This month’s surprise decision to hold back from more help for the economy was unanimously agreed by Bank of England rate-setters.
The Monetary Policy Committee (MPC) held rates at 0.5 per cent two weeks ago, but caught markets off-guard by leaving the scale of its quantitative easing (QE) programme unchanged at £125 billion.
Minutes of the MPC’s meeting said there “had not been enough clear evidence” to suggest the QE programme – effectively printing money – should be changed.
The committee will reassess the strategy in the light of the Bank’s latest detailed forecasts on inflation and growth due next month, the minutes added.
Although the MPC noted that corporate credit markets had improved, it will await more reliable figures on growth in the money supply before making a decision on QE.
The committee said survey data signalled a smaller contraction in the economy during the second quarter of the year than seemed likely two months earlier, when it decided to boost QE by £50 billion.
The Bank’s last set of forecasts predicted the Consumer Prices Index – which the MPC is charged with keeping at two per cent – to be well below target, although inflation is proving stickier than the committee expected.
“The surveys suggested that the momentum going into the second half of the year was greater than the committee had expected in May and the near-term inflation outlook may be a little higher,” the minutes said.

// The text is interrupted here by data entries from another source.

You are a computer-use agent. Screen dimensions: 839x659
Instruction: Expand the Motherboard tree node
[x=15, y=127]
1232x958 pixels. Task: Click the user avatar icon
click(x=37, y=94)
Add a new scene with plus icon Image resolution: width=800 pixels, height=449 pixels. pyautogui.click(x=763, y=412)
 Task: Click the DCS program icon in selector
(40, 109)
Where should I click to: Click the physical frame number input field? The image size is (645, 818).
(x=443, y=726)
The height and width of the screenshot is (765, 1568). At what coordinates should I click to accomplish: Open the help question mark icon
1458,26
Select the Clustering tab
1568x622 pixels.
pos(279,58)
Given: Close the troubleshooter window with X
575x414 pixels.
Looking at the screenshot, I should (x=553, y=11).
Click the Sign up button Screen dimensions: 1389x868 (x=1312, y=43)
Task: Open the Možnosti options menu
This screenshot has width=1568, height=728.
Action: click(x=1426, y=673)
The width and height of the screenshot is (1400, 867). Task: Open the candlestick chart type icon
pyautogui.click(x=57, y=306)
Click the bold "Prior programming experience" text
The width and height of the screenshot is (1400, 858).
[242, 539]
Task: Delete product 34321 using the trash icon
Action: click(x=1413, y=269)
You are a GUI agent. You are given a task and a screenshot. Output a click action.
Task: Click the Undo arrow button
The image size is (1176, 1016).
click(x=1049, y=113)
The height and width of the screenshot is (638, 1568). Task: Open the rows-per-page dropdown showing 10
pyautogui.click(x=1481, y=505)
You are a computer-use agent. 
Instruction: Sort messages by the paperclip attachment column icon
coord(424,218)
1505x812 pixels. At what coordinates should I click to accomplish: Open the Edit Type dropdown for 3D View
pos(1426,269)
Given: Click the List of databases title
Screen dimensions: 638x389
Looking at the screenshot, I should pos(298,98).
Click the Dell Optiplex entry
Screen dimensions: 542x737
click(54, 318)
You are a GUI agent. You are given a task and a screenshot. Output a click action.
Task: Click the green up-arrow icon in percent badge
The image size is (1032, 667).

The committee is confident that factors such as its own stimulus measures, a weaker pound and firms returning to production will boost activity. But it underlined that the weakness in the banking sector would hamper a strong recovery.
“Most obviously the balance sheets of the financial sector at home and abroad needed to adjust. That would restrain lending and could hold back the recovery in the global economy,” the minutes added.
Jonathan Loynes, of Capital Economics, said the minutes of the meeting were “less dovish” than expected.
“Not only did the committee conclude that the near-term downside risks to GDP had probably diminished, but the near-term peak in inflation was likely to be higher than previously expected.
“Accordingly, no members felt the need immediately to extend the QE programme and it does not appear that the committee has yet asked the Chancellor for permission for more asset purchases beyond the £150 billion already sanctioned.”